От Кюи постарался не отставать и Финдейзен, с такой же суровой однобокостью напирая на влияние Вагнера и Чайковского.
В Москве симфонии посчастливилось несколько более. Однако Ив. Липаев не преминул упрекнуть автора его «техническим мастерством», которое довлеет над творческим вдохновением. «Симфония не увлекает, не тронет вас, в ней музыка деланна, не вырвалась из глубины души. Так писали схоластики вроде Брамса и Брукнера…»
Современников не раз поражало удивительное спокойствие, с каким воспринимал Сергей Иванович наиболее яростную брань в печати по адресу своих сочинений.
Модест Ильич Чайковский припомнил, как после первого представления «Орестеи» он застал его за чтением рецензий, «в большинстве не только неодобрительных, но язвительных и насмешливых». Композитор предложил тут же прочесть вслух исключительно злое.
Модест Ильич запротестовал.
— Отчего? — спросил Танеев, как будто дело шло не о его десятилетнем труде. — Порицания всегда интереснее похвал. В них бывает часто много поучительного и справедливого. Если же нет, то неужели нельзя перенести спокойно несправедливость в порицании, когда мы столько раз в жизни выслушиваем незаслуженные похвалы?..
И он прочитал гостю самые ругательные статьи, такой же простой и ясный, как всегда, добродушно смеясь над наиболее ехидными.
И не было в этом ни тени позы, ни рисовки, но спокойное мужество мудреца, подкрепляемое верой в то, что будущее его оперы далеко впереди.
Истоки этого стоицизма следовало искать в неизменной приверженности композитора к идеалам Баруха Спинозы. Это было то мужество, которое, по словам нидерландского философа, стремится сохранить в человеке существование по одному предписанию разума… «Все реальное совершенно, — утверждал он, — а стало быть, невзгоды и удачи должно принимать как проявление совершенства…»
Когда слушаешь симфонию до минор, ноту суровой чистоты, ясности, бетховенского мужества отмечаешь с первых же минут.
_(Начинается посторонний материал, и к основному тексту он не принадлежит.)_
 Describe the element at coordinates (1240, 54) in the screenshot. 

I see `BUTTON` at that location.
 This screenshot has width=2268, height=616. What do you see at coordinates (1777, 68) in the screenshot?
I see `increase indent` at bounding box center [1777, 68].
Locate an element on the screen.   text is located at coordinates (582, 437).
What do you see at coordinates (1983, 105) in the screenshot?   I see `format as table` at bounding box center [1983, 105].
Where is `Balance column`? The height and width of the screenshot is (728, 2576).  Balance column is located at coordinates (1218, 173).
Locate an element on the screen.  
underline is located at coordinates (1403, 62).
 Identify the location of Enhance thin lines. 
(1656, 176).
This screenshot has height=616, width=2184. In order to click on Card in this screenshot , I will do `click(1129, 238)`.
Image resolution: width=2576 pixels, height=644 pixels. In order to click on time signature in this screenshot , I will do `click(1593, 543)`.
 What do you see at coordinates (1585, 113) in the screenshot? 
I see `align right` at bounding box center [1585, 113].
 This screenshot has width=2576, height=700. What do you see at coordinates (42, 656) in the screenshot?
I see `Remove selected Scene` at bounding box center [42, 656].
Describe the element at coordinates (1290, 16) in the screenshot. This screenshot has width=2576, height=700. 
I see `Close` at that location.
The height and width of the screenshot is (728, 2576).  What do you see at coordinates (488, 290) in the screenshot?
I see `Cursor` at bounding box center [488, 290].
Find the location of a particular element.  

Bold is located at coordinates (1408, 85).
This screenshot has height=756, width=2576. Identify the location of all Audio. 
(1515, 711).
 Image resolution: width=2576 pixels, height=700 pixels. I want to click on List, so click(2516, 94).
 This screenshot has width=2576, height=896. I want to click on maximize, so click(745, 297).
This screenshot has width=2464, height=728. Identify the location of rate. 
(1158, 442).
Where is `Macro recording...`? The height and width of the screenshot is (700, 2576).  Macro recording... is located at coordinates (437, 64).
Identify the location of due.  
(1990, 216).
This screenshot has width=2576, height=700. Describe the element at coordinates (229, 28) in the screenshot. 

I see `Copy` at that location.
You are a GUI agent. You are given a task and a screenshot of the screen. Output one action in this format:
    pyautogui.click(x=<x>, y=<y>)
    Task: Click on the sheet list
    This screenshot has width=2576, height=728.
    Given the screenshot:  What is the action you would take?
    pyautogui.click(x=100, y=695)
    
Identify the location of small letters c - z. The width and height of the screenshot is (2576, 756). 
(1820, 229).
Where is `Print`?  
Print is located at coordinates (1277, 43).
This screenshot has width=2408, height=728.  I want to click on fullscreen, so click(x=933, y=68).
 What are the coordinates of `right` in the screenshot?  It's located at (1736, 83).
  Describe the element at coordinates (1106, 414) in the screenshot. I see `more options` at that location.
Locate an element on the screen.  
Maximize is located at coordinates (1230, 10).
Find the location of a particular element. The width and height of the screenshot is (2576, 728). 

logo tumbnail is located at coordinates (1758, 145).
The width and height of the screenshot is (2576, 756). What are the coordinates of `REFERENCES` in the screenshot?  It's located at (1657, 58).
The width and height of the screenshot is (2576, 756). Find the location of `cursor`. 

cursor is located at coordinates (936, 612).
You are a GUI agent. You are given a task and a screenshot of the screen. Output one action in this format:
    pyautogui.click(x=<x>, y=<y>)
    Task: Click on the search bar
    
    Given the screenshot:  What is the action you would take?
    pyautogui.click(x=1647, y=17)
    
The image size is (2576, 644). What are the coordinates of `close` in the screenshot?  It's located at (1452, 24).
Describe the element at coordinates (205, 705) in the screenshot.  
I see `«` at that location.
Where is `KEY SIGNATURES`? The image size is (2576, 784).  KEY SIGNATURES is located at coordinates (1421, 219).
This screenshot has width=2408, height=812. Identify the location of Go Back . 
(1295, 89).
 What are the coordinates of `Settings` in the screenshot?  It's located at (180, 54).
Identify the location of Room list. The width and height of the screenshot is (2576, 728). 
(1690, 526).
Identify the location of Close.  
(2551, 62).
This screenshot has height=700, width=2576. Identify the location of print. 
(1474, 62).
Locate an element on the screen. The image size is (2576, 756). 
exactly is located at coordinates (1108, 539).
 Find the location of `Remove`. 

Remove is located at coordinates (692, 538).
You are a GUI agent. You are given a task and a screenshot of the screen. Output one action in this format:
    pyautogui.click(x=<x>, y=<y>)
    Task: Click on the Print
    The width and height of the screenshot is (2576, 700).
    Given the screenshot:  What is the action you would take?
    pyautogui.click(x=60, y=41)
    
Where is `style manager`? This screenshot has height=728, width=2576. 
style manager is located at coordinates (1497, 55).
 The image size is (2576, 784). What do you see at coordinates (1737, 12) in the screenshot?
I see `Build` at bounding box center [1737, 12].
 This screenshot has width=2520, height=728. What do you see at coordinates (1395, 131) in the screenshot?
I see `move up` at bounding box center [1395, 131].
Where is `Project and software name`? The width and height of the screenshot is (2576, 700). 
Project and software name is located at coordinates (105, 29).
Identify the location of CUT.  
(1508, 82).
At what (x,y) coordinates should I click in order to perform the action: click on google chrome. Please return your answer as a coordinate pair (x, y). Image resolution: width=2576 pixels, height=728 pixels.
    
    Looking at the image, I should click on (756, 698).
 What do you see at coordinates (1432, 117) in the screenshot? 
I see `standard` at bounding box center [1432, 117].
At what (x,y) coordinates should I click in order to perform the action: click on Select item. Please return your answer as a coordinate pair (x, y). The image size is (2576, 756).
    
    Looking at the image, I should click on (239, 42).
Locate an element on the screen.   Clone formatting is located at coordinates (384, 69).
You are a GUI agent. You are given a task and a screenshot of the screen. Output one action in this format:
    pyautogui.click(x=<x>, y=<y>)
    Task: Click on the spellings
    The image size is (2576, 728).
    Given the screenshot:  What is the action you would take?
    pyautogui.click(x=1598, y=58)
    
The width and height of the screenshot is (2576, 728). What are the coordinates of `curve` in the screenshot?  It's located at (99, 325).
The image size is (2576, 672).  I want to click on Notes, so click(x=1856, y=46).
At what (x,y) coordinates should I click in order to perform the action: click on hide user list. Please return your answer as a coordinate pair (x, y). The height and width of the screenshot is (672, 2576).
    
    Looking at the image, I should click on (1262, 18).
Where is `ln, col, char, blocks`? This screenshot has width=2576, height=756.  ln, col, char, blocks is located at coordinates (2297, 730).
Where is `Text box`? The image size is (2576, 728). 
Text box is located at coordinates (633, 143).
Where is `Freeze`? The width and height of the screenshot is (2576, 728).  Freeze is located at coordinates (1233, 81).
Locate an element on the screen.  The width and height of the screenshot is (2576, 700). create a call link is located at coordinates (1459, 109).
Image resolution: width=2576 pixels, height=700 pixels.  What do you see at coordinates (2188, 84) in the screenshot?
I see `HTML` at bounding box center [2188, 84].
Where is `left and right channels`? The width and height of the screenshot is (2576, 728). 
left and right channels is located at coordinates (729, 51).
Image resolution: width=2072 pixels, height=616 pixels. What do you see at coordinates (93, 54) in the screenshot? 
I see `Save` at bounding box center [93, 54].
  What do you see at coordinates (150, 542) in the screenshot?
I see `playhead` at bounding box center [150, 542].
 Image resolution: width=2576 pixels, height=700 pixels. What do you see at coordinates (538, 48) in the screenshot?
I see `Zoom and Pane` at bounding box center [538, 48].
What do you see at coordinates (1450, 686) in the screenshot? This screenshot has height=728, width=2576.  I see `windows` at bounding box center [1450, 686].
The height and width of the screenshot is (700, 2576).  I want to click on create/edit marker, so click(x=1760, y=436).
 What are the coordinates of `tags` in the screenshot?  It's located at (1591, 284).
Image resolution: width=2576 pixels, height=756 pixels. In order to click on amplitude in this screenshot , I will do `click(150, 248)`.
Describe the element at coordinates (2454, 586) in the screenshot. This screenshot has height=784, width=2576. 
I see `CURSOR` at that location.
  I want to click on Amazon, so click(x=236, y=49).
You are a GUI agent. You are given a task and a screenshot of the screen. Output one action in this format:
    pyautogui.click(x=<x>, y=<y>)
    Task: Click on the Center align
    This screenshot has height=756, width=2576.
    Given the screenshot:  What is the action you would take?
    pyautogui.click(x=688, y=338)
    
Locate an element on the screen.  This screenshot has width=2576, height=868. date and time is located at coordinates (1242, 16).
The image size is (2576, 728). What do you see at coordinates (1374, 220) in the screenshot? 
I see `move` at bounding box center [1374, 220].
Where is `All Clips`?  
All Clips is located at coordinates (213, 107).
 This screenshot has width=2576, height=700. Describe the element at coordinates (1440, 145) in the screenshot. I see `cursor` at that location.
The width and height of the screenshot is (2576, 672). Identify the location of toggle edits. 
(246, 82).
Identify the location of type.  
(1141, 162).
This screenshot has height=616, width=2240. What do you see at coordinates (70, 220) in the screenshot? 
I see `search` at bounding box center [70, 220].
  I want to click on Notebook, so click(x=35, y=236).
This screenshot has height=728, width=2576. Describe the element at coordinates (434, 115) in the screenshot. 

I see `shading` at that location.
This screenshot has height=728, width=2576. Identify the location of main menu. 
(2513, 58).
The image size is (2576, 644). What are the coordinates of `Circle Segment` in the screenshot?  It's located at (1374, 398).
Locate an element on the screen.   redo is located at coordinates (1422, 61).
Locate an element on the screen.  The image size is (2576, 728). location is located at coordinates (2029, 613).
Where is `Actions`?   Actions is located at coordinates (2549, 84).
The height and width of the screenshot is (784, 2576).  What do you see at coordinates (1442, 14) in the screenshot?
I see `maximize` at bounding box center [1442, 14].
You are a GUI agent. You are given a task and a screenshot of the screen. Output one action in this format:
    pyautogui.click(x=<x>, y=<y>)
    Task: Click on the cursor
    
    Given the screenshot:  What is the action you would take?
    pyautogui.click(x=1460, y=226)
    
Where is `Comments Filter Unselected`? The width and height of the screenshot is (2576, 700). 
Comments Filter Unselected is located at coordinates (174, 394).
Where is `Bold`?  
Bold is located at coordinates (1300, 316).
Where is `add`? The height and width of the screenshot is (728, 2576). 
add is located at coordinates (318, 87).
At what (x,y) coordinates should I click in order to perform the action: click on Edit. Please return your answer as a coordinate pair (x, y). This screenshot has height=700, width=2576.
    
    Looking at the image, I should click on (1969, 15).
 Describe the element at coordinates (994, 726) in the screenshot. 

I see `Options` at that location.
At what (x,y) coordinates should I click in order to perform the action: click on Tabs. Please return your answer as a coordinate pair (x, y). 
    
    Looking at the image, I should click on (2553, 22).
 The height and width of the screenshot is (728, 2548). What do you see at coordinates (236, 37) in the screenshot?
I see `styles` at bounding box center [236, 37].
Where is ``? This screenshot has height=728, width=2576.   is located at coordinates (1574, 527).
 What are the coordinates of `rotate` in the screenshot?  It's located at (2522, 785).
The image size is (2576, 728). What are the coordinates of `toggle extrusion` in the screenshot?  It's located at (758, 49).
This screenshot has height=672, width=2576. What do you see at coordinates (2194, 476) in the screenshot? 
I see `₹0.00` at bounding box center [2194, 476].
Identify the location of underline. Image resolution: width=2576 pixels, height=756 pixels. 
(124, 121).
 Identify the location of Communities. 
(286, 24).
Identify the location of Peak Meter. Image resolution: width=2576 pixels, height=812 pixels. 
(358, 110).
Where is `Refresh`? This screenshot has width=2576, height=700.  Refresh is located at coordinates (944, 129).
Твердой рукой московский мастер вел слушателей по страницам лучших своих симфонических и камерных партитур сквозь грозы и бури испытаний, сквозь самый ад к вершинам торжества.
Его творческий метод был отмечен долгими поисками монолитных форм, сквозного тематического действия, продуманностью изложения мысли.
«Если, — писал он, — сочинение должно состоять из нескольких частей, то я приступаю собственно к сочинению не раньше, чем уясню себе характер последующих частей, непременно в соотношении с начальной частью и часто не ранее, чем для каждой из них не остановлюсь на определенных темах».
Почти все темы симфонии до минор содержатся уже в первой части.
Суровое и мрачное вступление напомнит слушателю интродукцию к «Орестее».
Темы, составляющие главную партию, в их превращениях и драматических столкновениях противостоят светлому и плавному вальсообразному напеву побочной партии. Невидимые нити связывают все здание симфонии.
Вместе с тем у каждой части свой собственный почерк.
По словам Владимира Протопопова, «…медленные части танеевских циклических произведений в большинстве своем принадлежат к высшим достижениям мирового музыкального искусства».
Таково и адажио из симфонии до минор. Музыка уводит мысли в сферу возвышенного, в области глубочайших философских раздумий.
Стремительное, брызжущее радостью скерцо предваряет грандиозный финал.